J’avais donc commencé mon texte quand, avec le recul, je me suis remémoré 25 ans de transformations de l’environnement de travail. Pour moi, le tout a commencé en 1991 à l’usine de Saint-Gédéon – un vrai monde de gars, croyez-moi.

Chaque mercredi, à la cafétéria de l’usine, c’était la journée du poulet. Des centaines de travailleurs défilaient alors en se faisant servir boisson, salade, poulet et frites. Comme il y avait un choix de sauces, une volontaire désignée – une femme, toujours une femme –, armée d’un tablier et d’une cuillère, demandait à chacun : « Sauce brune ou sauce rouge ? »

Manifestement, ce n’était pas la tâche la plus valorisante en ville.

J’ignore si j’avais flairé l’iniquité ou bien l’inefficacité, mais je suis allé voir le directeur général de l’époque pour lui dire : « Écoute, nous sommes 650 hommes et
20 femmes ici. Si chacun sert la sauce du mercredi à tour de rôle, il va se passer 13 ans avant que notre tour revienne. Tu ne penses pas qu’on pourrait épargner ça aux filles ? »

En voyant le regard incrédule du patron, j’ai ajouté : « Et inquiète-toi pas, mercredi prochain, c’est moi qui commence. » Et pour la première fois, sous le regard amusé des collègues, il y avait un homme avec un tablier blanc qui offrait un choix de sauce.

Preuve qu’il ne faut pas sous-estimer la débrouillardise d’un homme menacé, en quelques semaines, le service de la sauce était dorénavant fait par des distributrices automatiques. Sans être exactement ce que j’avais en tête, c’était tout de même un pas dans la bonne direction.

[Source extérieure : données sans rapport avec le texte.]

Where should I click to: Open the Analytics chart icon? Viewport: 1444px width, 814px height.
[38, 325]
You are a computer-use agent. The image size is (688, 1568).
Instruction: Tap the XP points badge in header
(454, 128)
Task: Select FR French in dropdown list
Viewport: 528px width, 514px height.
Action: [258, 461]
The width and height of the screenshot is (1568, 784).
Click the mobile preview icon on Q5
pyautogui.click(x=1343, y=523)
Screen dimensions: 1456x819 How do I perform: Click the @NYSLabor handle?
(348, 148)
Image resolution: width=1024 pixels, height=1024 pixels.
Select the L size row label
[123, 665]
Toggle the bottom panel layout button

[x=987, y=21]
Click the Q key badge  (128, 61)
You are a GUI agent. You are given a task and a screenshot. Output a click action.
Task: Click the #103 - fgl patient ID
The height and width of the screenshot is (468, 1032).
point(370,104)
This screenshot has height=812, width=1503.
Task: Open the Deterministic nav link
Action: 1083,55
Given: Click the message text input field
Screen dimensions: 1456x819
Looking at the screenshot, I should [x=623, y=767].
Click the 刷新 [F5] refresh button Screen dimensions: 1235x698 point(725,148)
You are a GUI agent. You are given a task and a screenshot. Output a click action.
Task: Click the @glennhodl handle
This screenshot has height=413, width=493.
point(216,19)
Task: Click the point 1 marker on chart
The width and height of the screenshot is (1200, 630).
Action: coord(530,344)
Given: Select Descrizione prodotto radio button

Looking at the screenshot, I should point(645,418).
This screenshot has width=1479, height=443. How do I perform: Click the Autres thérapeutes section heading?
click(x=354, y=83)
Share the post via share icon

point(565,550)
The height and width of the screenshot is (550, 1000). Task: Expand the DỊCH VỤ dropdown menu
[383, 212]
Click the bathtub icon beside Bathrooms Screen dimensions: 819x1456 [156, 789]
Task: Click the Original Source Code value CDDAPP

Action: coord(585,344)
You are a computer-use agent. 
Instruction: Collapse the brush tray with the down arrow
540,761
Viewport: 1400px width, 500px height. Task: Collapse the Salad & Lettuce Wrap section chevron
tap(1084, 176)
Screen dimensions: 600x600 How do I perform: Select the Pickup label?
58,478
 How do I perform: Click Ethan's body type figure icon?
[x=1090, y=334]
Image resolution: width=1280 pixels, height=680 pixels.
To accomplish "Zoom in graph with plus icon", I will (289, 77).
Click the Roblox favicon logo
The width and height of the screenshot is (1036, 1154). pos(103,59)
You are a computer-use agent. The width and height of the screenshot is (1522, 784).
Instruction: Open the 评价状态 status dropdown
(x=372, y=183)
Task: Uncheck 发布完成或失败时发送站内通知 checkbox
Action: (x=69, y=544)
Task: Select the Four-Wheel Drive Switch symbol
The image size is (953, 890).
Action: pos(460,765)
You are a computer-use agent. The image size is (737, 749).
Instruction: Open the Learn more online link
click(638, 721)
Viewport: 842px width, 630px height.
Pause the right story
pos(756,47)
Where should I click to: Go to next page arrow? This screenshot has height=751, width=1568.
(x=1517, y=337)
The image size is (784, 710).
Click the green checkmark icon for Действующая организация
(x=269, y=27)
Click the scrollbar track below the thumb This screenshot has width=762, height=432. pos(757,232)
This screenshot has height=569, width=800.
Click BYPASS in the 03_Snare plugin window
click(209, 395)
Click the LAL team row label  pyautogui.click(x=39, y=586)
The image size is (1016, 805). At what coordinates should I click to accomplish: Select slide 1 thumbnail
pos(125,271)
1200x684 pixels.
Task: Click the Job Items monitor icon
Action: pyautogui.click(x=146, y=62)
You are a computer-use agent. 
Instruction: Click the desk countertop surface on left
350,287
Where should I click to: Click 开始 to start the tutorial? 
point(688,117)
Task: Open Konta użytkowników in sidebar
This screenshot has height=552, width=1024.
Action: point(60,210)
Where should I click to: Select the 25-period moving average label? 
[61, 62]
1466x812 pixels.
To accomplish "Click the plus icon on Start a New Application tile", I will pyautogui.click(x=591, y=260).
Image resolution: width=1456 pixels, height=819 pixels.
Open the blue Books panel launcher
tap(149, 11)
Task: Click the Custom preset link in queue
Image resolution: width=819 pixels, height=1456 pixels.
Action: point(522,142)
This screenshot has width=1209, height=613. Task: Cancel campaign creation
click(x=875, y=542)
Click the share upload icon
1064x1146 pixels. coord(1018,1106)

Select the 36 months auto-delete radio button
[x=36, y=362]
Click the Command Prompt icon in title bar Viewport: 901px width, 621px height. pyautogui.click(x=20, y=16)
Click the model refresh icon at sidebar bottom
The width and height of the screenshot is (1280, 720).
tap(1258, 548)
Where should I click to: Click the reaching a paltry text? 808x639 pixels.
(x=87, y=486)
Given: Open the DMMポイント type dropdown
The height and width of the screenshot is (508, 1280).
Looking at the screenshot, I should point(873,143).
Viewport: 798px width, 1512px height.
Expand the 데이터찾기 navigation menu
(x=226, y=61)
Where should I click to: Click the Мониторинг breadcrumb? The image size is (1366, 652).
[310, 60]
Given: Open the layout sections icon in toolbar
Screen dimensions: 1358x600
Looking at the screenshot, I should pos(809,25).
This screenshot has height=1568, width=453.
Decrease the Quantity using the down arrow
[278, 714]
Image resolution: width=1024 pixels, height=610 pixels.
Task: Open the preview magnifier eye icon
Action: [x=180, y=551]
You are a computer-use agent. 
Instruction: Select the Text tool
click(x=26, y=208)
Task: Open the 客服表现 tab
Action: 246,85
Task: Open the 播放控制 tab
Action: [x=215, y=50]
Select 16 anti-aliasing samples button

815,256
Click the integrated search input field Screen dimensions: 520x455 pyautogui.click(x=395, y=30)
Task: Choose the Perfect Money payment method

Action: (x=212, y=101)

Il a été suivi de l’arrivée d’Annie au génie industriel et de Manon au génie civil, de la nomination de Louise comme première femme au sein de l’équipe de direction et de l’entrée de quelques femmes dans l’usine.

En 2014, Groupe Canam compte, toutes proportions gardées, 50 % plus de femmes ingénieures que la moyenne de l’Ordre des ingénieurs du Québec.

La présidence de notre filiale américaine est assurée par une femme. Deux femmes d’expérience siègent depuis plus de 14 années à notre conseil d’administration.

Je vous épargne les statistiques qui le démontrent, mais tout ça demeure insuffisant pour que les hommes et les femmes de notre entreprise puissent déclarer mission accomplie.

Ce qui nous ramène à notre anecdote d’introduction.

VALORISER LES FEMMES

En novembre 2013, la réflexion inspirée par Mme Jérôme-Forget ayant mijoté un peu, j’annonce à Isabelle Bégin, directrice au sein de notre division InteliBuild, qu’elle sera responsable d’un comité spécial qui étudiera comment valoriser le rôle des femmes au sein de l’organisation.

Anne-Marie Roy, dont le crime n’était que de passer par là par hasard, a été nommée vice-présidente de ce comité de 11 femmes et 1 homme, dont les recommandations ont récemment été discutées avec la haute direction.

Ces recommandations incluent, entre autres, l’absence de favoritisme ou de quota, une amélioration de la reconnaissance et de la visibilité des talents féminins, la sensibilisation des superviseurs, l’implantation de services à caractère domestique, une sensibilité accrue à la prise de décisions au féminin, davantage d’assertivité – cette capacité à s’exprimer et à défendre ses droits tout en respectant la sensibilité et les droits des autres.

Il n’est pas question ici de se poser en modèle. Chaque entreprise trouve ses propres motivations, solutions et bénéfices à mieux intégrer les femmes.

D’ailleurs, ce comité m’a aussi suggéré de lire Lean In : Women, Work, and the Will to Lead de Sheryl Sandberg – livre dont la lecture m’a rappelé que, pour changer le monde, les gens en position d’influence, hommes et femmes, doivent aller au-delà des bonnes intentions et éventuellement passer à l’action.